By Father Raymond J. de Souza, National Catholic Register, April 16, 2019

The recent essay of Pope Emeritus Benedict XVI, “The Church and the Scandal of Sexual Abuse,” was published in the proximity of his 92nd birthday, which fell on April 16. The essay can be read as a summary of key moments in the long life of Joseph Ratzinger/Benedict XVI.

At 6,000 words, it is possible that this is last major text Benedict will publish. It already shows less of the rigor with which he wrote six years ago. And if it is his last text, it is an accurate summary of the man and his mission.
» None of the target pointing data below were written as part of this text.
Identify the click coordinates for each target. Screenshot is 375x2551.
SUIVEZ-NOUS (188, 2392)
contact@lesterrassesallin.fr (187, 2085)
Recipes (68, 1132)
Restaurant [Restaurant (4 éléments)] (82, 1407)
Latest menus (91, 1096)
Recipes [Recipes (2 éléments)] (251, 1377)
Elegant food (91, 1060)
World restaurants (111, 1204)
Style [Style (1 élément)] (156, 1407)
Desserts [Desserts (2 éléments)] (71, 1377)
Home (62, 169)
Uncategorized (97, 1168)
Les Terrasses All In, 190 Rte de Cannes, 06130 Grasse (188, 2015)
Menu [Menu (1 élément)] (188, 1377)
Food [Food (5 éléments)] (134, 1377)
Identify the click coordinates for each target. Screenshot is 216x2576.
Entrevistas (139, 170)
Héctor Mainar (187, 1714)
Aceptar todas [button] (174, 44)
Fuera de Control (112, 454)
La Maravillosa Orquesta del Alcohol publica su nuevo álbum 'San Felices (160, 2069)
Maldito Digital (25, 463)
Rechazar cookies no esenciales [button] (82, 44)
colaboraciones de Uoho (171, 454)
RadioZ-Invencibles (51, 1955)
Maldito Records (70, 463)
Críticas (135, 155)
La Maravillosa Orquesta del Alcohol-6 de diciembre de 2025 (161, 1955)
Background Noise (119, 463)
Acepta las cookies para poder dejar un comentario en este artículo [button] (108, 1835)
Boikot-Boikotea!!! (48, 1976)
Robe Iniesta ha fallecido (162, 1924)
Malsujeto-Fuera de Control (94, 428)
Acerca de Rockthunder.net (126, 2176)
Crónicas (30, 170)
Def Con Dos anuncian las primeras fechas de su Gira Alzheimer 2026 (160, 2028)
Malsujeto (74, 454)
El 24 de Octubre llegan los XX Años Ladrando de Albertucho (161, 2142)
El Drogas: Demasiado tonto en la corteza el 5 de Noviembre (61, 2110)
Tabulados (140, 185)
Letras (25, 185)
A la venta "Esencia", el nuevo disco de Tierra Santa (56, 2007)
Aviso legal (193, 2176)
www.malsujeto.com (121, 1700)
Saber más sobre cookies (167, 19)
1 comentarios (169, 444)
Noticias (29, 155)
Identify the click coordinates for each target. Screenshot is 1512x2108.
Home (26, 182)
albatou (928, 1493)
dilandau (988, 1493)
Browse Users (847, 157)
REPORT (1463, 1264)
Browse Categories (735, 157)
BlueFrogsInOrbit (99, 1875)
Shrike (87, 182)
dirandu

A paramount task, which must result from the moral upheavals of our time, is that we ourselves once again begin to live by God and unto Him. Above all, we ourselves must learn again to recognize God as the foundation of our life instead of leaving Him aside as a somehow ineffective phrase. I will never forget the warning that the great theologian Hans Urs von Balthasar once wrote to me on one of his letter cards: ‘Do not presuppose the triune God, Father, Son and Holy Spirit, but present them!’”

Here we see Ratzinger/Benedict, the master theologian, reaching the simplicity that comes on the other side of genuine sophistication.

In his three-volume work Jesus of Nazareth, Benedict put the most fundamental question and gave it a simple, direct answer: What did Jesus bring? He came to bring us God.

That fundamental question and answer has run through Joseph Ratzinger’s scholarly and pastoral work for more than 50 years. Reason leads us to ask about God, and if we “trust the Gospels,” as Ratzinger does, Jesus reveals him to us. If that is forgotten, then everything else becomes possible. And when everything unimaginable is before us, the only path back is back to God, revealed in Jesus Christ.